> [Consignes]:
A) Selon l'extrait choisi sur les travaux de la Meuse, le conseil communal de quelle ville a envoyé une pétition demandant l'amélioration de son port ?
B) Prolongez le compte rendu de séance sur les travaux de la Meuse au-delà de sa dernière phrase.

M. Moncheur. - J'appuie la proposition que vient de faire M. Thibaut.
La canalisation de la Meuse est commencée ; il s'agit de la terminer et la chose est d'autant plus urgente, que le ministère lui-même a reconnu qu'un service spécial devait être constitué pour l’établissement de ce travail et qu'il a constitué ce service spécial. Les plans sont à peu près terminés,
J'espère que la Chambre prendra en considération les motifs que vient de faire valoir l'honorable préopinant et qui se trouvent dans la pétition dont il s’agit pour comprendre dans le projet les travaux à exécuter à la Meuse.
M. Wasseige. - J'ajouterai aux considérations que viennent de faire valoir les honorables préopinants qu'il est de l’intérêt du gouvernement que les travaux à la Meuse soient exécutés le plus complètement et le plus promptement possible. Car aussi longtemps qu'ils ne sont pas terminés, ils ne produisent pas ce qu'on doit en attendre, ni dans l'intérêt du commerce, ni dans l'intérêt du batelage, et par conséquent, les péages ne produisent par ce qu'ils pourraient produire, car du moment qu'il se trouve un point qui n'a plus assez d'eau, c'est à peu près comme si rien n'était fait.
J'ajoute que si le projet de loi que nous examinons en ce moment en sections était adopté, le surplus des revenus ordinaires sur les dépenses serait engagé pendant un très grand nombre d'années, ce qui remettrait à une époque très éloignée tous nouveaux travaux d'utilité publique et, par conséquent, ceux en exécution à la Meuse.
C'est donc le moment d'examiner sérieusement cette question et j'espère que la section centrale, à laquelle la pétition sera renvoyée, voudra bien décider. en toute justice la part revenant à la province de Namur, si mal partagée dans le projet de loi soumis à vos délibérations.
M. de Smedt. - Je recommande également à l'attention des membres de la section centrale la pétition qui nous a été envoyée, il y a deux jours, par le conseil communal de Nieuport et qui demande l'exécution de travaux d'amélioration au port de cette ville. Depuis que la Belgique existe, ces travaux ont été complètement négligés ; rien n'a été fait ; on s'est borné à quelques travaux d'entretien complètement insuffisants.
- La proposition de M. Thibaut est adoptée.
Renvoi à la section centrale chargée d'examiner le projet de loi.

> [Liste des enregistrements]:
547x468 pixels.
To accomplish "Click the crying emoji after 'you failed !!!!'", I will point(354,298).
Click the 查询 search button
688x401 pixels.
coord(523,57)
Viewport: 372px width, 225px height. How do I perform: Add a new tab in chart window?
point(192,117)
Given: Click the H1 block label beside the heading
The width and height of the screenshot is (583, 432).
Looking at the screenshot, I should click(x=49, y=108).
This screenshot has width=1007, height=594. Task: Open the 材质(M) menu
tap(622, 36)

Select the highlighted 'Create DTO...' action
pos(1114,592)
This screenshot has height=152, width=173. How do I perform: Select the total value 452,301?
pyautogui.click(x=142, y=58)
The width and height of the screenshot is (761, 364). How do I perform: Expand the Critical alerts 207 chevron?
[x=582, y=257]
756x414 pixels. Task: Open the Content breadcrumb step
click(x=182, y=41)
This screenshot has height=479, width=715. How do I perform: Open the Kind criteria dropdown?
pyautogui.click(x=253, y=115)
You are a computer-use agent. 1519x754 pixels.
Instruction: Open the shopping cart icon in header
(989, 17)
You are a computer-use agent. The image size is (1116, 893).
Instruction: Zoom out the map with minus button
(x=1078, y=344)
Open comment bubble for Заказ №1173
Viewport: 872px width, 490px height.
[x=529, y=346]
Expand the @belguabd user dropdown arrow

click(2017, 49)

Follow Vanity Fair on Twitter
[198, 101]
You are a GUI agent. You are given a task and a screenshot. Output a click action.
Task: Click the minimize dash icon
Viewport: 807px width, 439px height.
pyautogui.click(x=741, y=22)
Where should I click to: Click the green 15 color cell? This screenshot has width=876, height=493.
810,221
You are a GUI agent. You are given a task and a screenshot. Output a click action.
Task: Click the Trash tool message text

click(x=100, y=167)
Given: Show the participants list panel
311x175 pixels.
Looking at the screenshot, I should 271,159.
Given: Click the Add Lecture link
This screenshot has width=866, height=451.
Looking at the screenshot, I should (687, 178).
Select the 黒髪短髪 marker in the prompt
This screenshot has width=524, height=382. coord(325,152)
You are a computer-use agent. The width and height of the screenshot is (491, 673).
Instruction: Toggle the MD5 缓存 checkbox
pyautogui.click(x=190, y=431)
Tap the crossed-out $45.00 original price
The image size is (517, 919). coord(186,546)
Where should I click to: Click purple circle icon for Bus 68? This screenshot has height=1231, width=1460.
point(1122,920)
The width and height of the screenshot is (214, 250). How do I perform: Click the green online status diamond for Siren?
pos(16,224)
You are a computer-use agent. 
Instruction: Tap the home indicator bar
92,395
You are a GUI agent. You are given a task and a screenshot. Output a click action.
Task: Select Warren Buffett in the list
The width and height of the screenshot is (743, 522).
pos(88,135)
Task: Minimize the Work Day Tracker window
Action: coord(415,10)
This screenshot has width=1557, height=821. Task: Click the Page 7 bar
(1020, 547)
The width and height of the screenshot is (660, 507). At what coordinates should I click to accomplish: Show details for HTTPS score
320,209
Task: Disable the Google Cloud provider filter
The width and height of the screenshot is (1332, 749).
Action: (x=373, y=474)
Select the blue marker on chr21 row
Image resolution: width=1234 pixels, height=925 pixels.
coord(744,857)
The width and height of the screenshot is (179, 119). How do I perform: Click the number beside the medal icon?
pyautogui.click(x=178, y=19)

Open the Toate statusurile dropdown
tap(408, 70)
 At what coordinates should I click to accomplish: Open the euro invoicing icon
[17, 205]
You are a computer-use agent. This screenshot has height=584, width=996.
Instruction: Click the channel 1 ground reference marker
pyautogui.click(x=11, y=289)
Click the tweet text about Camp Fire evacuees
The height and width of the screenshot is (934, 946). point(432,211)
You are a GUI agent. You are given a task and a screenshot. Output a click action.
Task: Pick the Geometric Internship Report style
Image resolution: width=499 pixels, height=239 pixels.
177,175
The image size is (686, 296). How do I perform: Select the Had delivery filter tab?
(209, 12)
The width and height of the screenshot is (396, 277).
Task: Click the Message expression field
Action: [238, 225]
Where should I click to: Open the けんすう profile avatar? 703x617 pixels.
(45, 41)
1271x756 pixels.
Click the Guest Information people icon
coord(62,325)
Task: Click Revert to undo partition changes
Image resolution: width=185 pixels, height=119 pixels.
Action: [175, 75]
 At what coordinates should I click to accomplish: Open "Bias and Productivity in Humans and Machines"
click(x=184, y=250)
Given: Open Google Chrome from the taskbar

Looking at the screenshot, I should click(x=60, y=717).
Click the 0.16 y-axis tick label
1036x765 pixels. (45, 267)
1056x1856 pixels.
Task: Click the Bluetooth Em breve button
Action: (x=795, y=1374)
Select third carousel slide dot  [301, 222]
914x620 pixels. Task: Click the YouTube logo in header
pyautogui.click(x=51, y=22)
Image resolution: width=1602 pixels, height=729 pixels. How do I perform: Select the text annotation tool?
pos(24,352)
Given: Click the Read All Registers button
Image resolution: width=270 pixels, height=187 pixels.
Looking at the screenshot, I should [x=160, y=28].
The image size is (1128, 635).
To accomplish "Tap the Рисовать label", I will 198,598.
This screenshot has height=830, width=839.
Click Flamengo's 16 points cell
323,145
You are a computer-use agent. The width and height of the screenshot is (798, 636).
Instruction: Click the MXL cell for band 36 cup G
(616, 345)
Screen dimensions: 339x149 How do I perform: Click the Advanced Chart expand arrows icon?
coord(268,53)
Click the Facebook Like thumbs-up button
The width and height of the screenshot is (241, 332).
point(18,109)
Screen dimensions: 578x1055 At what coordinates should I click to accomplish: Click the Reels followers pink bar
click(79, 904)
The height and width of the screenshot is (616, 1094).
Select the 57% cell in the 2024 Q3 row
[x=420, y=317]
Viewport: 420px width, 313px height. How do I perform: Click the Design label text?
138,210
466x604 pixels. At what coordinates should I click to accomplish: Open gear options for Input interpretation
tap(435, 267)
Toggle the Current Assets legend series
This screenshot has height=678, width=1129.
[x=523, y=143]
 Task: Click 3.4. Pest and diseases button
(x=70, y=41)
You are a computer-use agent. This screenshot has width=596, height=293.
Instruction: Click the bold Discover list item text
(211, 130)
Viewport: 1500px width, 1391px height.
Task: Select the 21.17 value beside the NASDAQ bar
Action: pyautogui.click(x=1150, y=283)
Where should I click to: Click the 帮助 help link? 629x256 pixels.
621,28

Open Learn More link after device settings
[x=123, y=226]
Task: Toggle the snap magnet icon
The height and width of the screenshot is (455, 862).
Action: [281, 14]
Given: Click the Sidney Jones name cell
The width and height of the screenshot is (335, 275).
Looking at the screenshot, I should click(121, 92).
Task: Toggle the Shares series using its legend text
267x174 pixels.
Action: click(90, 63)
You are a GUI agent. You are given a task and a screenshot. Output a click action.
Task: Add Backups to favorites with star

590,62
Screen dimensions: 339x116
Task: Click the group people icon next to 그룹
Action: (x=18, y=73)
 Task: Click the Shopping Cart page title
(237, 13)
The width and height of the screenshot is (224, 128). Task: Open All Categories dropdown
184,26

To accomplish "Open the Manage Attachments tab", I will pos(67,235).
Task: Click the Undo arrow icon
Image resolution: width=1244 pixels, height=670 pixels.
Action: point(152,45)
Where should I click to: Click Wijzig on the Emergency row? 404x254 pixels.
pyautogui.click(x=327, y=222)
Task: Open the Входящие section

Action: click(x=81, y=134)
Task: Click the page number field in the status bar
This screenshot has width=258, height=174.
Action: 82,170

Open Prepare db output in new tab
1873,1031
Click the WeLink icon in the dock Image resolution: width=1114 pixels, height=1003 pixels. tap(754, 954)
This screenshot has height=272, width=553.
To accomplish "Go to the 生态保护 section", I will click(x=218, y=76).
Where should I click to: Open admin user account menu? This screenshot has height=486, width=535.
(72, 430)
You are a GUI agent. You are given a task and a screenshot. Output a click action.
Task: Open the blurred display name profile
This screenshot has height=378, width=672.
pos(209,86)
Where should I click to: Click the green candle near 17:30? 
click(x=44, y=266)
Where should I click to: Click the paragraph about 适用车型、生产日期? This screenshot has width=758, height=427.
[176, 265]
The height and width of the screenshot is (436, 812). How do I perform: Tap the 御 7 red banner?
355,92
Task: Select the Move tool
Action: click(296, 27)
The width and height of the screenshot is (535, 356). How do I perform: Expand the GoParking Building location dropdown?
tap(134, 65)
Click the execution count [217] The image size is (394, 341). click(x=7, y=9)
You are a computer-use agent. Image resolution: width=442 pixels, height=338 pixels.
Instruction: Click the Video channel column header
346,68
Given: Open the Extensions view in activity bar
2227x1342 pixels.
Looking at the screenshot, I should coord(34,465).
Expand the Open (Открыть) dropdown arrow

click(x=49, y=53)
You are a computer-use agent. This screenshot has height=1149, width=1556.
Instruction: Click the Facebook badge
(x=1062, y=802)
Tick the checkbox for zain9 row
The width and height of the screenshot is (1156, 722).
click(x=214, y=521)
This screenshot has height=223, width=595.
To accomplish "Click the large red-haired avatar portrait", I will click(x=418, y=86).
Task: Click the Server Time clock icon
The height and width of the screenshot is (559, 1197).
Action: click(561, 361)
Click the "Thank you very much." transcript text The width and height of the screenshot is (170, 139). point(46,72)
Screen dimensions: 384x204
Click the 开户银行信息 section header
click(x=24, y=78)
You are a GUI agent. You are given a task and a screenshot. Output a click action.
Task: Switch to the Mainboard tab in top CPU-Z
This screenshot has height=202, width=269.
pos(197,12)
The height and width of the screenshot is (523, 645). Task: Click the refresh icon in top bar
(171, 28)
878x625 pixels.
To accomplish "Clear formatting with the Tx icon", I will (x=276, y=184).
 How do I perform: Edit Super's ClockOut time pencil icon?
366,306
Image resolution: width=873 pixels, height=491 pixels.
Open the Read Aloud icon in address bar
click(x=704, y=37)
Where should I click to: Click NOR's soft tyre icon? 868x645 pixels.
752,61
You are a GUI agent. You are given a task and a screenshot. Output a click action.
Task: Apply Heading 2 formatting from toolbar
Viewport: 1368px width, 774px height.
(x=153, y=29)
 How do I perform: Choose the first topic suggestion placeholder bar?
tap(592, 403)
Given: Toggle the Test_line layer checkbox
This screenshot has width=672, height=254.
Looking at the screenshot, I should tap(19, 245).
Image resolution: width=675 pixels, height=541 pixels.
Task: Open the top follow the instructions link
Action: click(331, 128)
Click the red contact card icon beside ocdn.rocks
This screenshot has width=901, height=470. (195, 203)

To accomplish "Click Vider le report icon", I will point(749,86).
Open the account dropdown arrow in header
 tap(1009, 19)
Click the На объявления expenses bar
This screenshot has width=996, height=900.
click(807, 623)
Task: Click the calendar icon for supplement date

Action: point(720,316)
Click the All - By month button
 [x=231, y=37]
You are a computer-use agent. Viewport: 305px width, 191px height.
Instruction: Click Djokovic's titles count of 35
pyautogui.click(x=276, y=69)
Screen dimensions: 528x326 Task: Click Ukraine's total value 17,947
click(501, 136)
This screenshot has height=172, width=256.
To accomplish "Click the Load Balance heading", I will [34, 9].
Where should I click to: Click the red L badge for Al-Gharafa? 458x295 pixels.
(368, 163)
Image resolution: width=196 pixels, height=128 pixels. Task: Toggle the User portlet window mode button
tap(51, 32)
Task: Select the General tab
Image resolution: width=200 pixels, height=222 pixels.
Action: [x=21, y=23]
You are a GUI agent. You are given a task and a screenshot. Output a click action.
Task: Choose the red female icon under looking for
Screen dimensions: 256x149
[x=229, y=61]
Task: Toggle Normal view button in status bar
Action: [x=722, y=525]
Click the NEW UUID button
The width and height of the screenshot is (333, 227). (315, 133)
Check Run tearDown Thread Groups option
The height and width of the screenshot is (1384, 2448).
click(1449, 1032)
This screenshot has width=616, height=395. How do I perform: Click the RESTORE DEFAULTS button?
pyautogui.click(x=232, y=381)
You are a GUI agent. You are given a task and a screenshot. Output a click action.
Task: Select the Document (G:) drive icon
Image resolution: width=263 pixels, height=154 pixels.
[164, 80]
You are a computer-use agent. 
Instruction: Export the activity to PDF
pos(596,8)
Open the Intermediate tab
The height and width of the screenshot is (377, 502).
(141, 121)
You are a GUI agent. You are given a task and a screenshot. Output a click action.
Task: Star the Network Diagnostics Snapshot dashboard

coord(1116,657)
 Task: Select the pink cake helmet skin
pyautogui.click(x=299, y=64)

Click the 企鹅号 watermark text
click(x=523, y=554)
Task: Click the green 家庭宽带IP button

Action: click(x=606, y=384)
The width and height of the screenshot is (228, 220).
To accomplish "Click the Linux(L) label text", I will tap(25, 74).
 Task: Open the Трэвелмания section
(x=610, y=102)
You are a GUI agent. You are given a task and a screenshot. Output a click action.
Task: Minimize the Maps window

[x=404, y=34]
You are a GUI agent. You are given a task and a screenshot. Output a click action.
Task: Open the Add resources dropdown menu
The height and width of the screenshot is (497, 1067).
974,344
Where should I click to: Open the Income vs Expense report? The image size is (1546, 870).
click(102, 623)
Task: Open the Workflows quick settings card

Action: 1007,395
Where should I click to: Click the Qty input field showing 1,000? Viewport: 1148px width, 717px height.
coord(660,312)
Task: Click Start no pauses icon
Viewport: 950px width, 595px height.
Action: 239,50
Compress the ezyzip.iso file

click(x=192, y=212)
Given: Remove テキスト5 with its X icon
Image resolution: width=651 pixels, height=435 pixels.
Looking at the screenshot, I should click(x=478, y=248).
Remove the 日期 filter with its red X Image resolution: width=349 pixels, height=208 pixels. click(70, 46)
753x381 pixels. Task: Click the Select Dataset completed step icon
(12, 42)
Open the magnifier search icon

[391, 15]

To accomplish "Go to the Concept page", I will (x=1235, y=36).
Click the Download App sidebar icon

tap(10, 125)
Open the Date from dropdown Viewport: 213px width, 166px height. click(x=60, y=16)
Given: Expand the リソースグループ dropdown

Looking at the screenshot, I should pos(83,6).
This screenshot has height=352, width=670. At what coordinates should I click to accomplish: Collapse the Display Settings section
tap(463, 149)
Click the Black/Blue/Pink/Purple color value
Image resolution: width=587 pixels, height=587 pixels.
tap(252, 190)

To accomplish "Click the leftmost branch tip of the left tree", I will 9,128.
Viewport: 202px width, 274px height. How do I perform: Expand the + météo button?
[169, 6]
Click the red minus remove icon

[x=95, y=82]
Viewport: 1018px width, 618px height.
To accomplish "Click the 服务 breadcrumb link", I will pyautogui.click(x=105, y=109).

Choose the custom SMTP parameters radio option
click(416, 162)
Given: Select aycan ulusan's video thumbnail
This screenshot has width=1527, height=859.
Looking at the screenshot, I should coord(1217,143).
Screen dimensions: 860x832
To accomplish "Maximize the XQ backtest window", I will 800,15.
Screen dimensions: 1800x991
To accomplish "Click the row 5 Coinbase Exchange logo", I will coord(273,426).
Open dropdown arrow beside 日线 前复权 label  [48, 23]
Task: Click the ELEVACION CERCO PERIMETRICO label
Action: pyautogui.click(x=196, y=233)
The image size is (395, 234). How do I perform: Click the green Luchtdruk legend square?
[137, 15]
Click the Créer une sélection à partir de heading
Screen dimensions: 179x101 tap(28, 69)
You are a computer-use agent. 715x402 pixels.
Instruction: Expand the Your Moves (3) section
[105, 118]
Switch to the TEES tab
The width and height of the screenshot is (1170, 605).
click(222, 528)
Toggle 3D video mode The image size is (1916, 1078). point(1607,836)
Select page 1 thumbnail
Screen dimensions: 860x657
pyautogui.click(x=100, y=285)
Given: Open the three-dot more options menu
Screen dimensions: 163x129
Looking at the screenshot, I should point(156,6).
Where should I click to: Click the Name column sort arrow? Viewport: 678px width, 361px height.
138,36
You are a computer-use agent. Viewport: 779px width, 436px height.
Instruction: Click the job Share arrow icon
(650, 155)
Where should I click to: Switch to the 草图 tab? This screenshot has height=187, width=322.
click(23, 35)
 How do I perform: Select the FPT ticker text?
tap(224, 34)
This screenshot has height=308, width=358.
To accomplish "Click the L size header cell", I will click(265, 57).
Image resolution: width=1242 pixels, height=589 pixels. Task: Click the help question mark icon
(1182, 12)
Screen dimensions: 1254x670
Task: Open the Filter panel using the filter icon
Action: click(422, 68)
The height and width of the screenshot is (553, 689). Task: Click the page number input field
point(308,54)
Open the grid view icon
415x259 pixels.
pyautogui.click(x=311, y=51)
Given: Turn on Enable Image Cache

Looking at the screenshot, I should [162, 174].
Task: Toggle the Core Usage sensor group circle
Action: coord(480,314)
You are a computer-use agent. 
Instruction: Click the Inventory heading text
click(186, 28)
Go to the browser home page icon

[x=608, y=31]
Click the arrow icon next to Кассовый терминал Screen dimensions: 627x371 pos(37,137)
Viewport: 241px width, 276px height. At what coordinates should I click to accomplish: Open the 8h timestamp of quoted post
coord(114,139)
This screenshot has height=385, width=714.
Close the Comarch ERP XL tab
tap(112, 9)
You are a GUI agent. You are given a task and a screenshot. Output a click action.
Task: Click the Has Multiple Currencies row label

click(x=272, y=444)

> [Réponses attendues]:
A) Le conseil communal de Nieuport.

B)
« M. le bourgmestre de Nieuport fait parvenir 135 exemplaires d'une requête que le conseil communal de cette ville vient d'adresser à la Chambre. »
- Distribution aux membres de la Chambre.
« Des habitants de Leeuwergem demandent que le gouvernement soit autorisé à concéder un chemin de fer de Braine-le-Comte à Melle, par Enghien, Grammont et Sotteghem.
M. de Naeyer. - Je demande que cette pétition soit renvoyée à la section centrale qui sera chargée d'examiner le projet de loi présenté par M. le ministre des travaux publics. Je ferai observer que déjà la Chambre a reçu plusieurs pétitions relatives au même objet, avant la présentation du projet de loi. Ces pétitions ont été renvoyées à la commission des pétitions. Je crois qu'il y aurait lieu de modifier cette décision et de renvoyer toutes les pétitions relatives à ce chemin de fer à la section centrale qui sera chargée de l'examen du projet de loi présenté par le gouvernement. J'en fais la proposition.
- La proposition de M. de Naeyer est adoptée.
Vote des conclusions de la commission d’industrie sur des pétitions relatives à l’établissement d’un droit d’entrée sur les houilles
La commission conclut au renvoi de la pétition à M. le ministre des. affaires étrangères, avec demande d'explications.
- Ces conclurions sont mises aux voix et adoptées.
Vote des conclusions de la commission d’industrie sur des pétitions relatives au droit d’entrée sur les houblons
La commission conclut au renvoi à MM. les ministres des affaires étrangères et des finances.
- Ces conclusions sont mises aux voix et adoptées.
Nombre de votants, 59.
Majorité absolue, 30.
Le sieur Servais-Hubert Léopold Drouven, préposé dans le service des fourrages, pour l'armée, né à Maestricht, le 6 novembre 1813, domicilié à Saint-Trond, obtient 42 suffrages.
Le sieur Pierre-Louis-Valentin Cordier, troisième régent à l'école moyenne de l'Etat, né à Courset (France) le 5 août 1814, domicilié à Jodoigne (Brabant), 40.
Le sieur Corneille Loos, marchand de grains et cultivateur, né à Roosendael et Nispen (Pays-Bas), le 8 juillet 1808, domicilié à Esschen (Anvers), 47.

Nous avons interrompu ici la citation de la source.